The assets of the city’s five pension funds are pooled and managed by the Bureau of Asset Management. That department was the subject of the independent review.

The findings of the report were presented to the trustees on Monday.

More from the New York Times:

The report found that the city’s retirement system, the fourth largest in the country, needs additional resources, is understaffed and lacks many basic tools required to gain insight into the complicated risk embedded in its investments. Some managers rely on fax machines to send and receive vital information.

In some cases, the system, known as the Bureau of Asset Management, does not even have the internal controls necessary to ensure individuals cannot circumvent compliance, the report concluded.

“Operational risk is very high and an operational failure is likely,” the 398-page report, by Funston Advisory Services of Michigan, said.

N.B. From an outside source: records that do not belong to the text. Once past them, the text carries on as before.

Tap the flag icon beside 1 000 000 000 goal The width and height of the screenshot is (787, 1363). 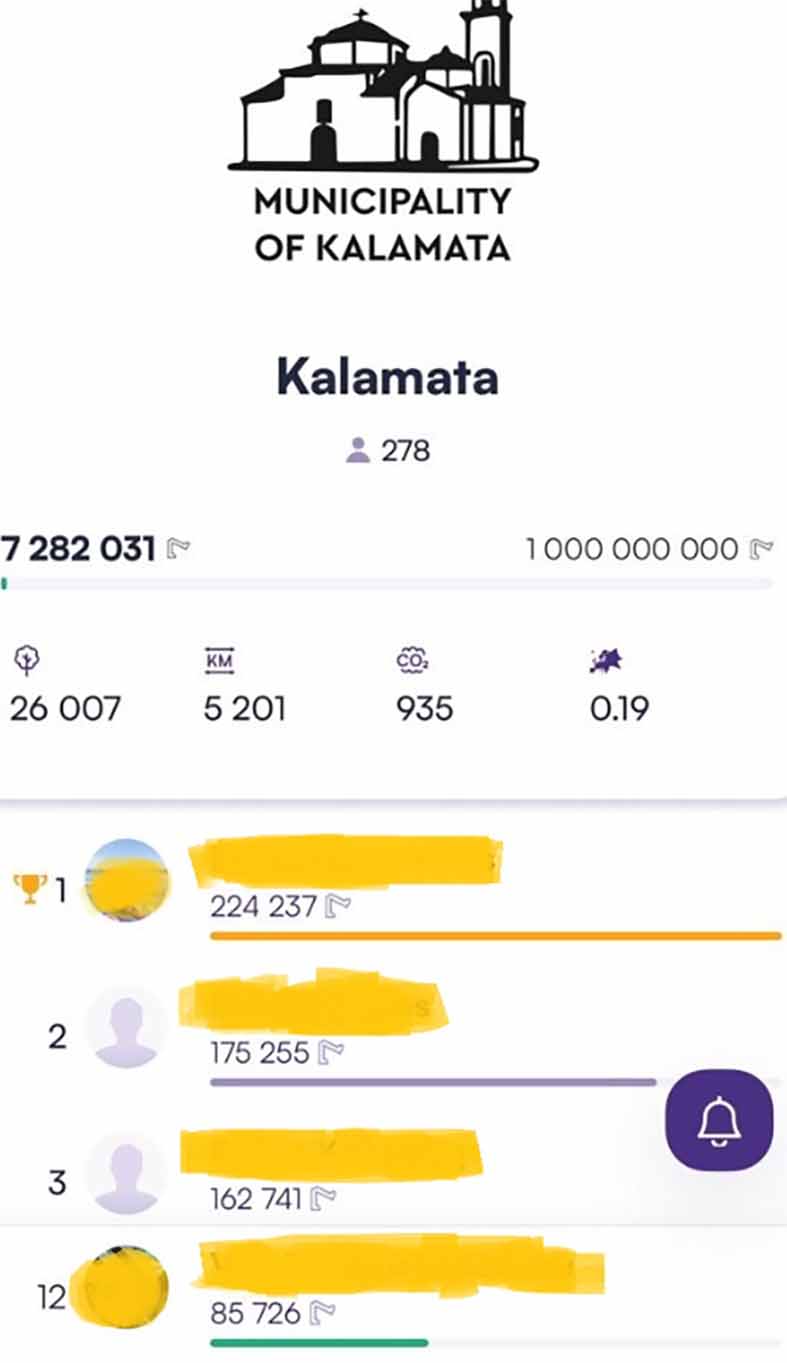[x=761, y=548]
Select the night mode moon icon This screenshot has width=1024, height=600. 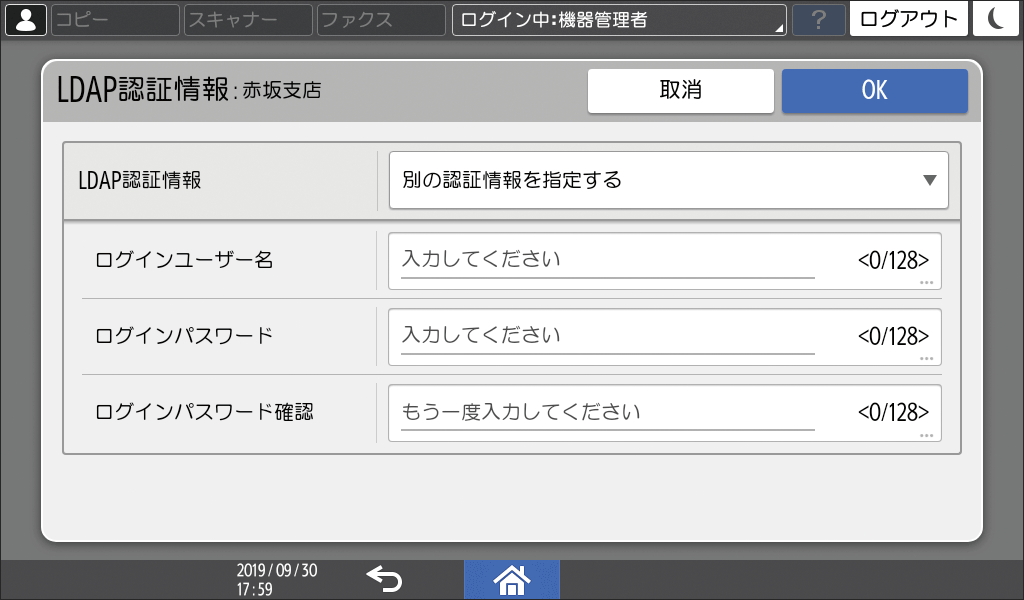pos(996,19)
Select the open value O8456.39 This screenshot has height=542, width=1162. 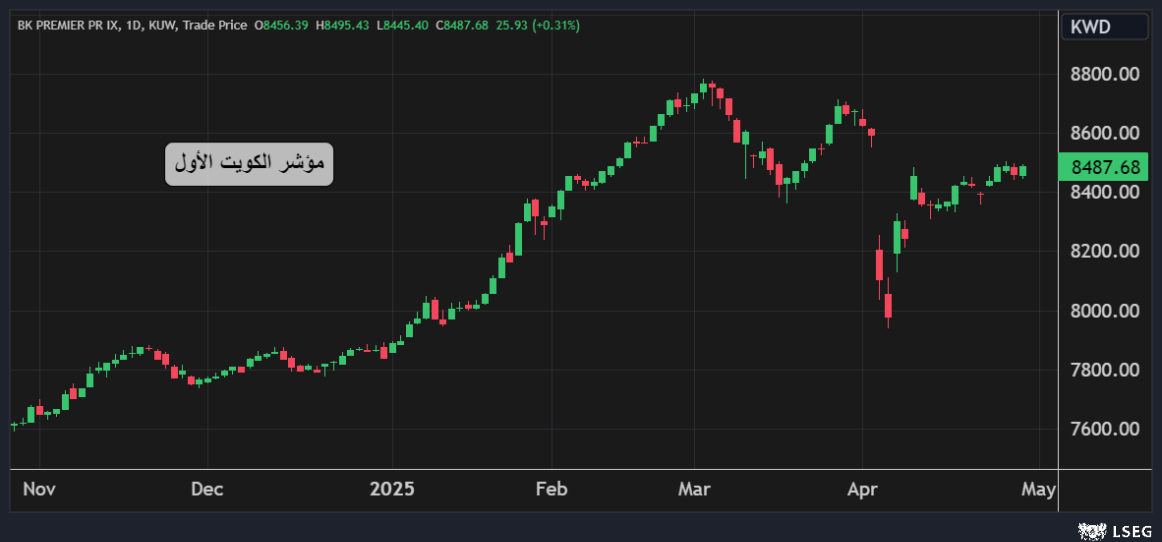click(x=285, y=25)
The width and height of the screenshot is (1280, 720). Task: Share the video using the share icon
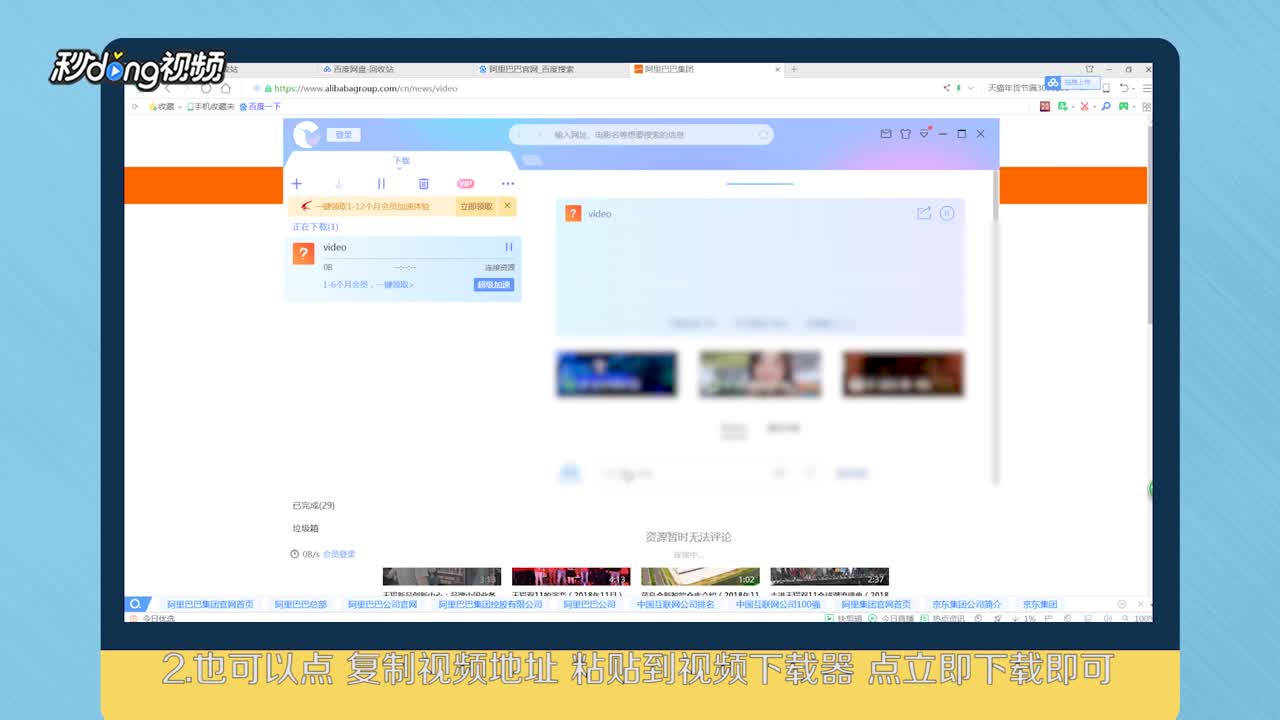[923, 213]
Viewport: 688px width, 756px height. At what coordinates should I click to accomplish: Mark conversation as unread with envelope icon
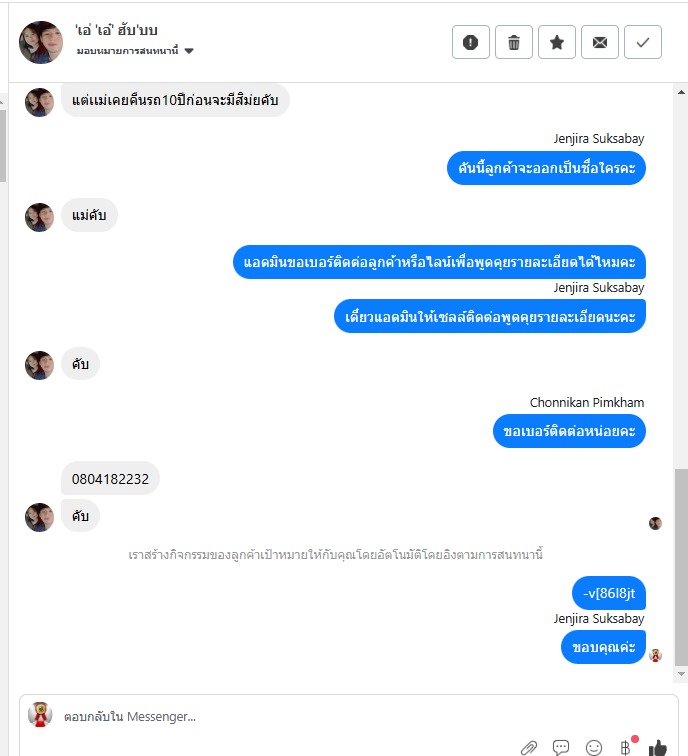[599, 42]
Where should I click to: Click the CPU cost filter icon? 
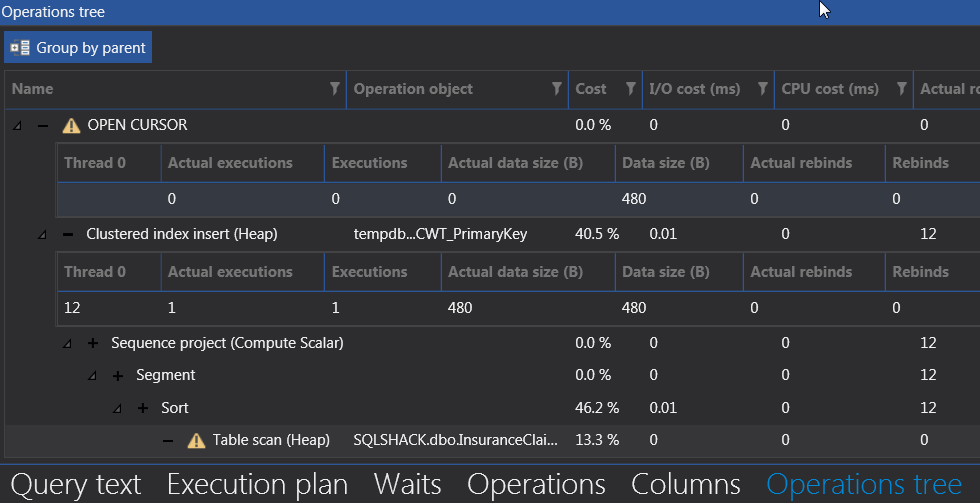click(x=901, y=89)
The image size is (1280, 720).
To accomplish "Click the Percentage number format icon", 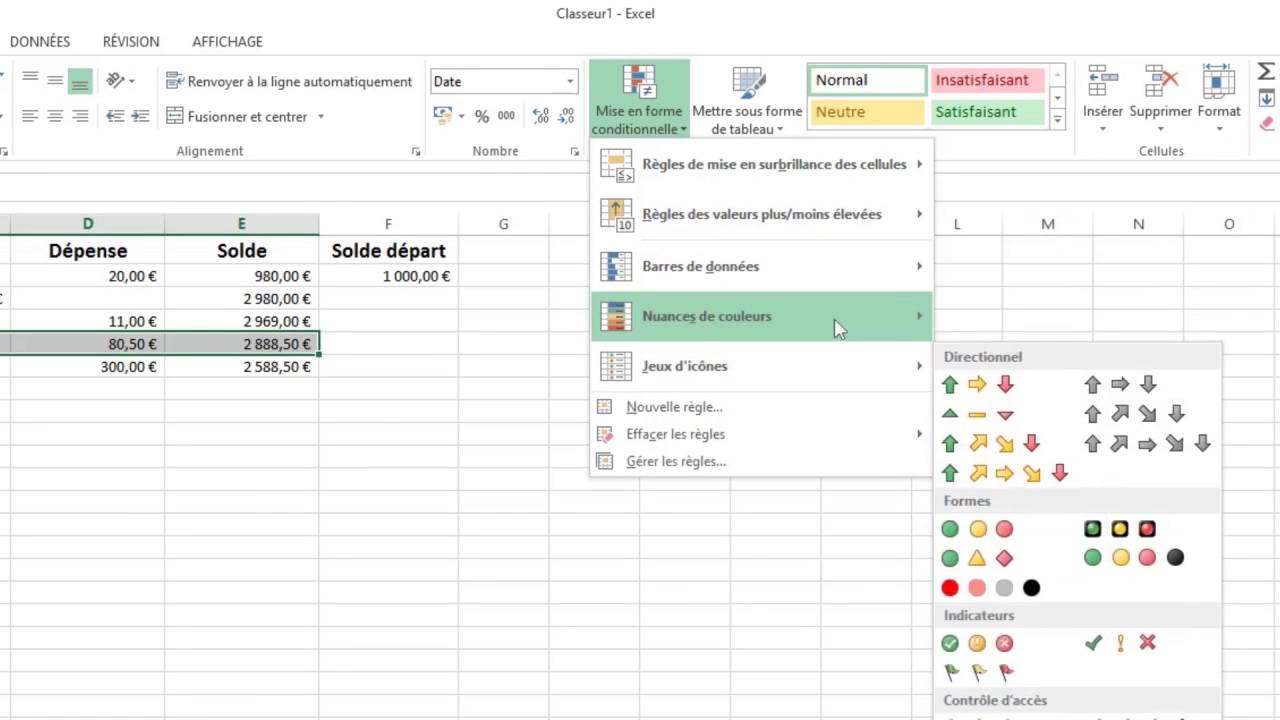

Funston did not find any specific examples of mismanagement that had resulted directly in a loss of money. Still, the consultant raised a number of troubling issues that could cost the retirement system money, like the inability to properly identify portfolio risk.

[…]

The report found that there were just two people monitoring the $10 billion that the system has invested in private equity. “It is not possible for two individuals to monitor nearly 200 partnerships from 115 managers in a manner so as to properly fulfill fiduciary responsibilities,” the report concluded.

The Bureau of Asset Management oversees $160 billion in assets for the city’s pension funds.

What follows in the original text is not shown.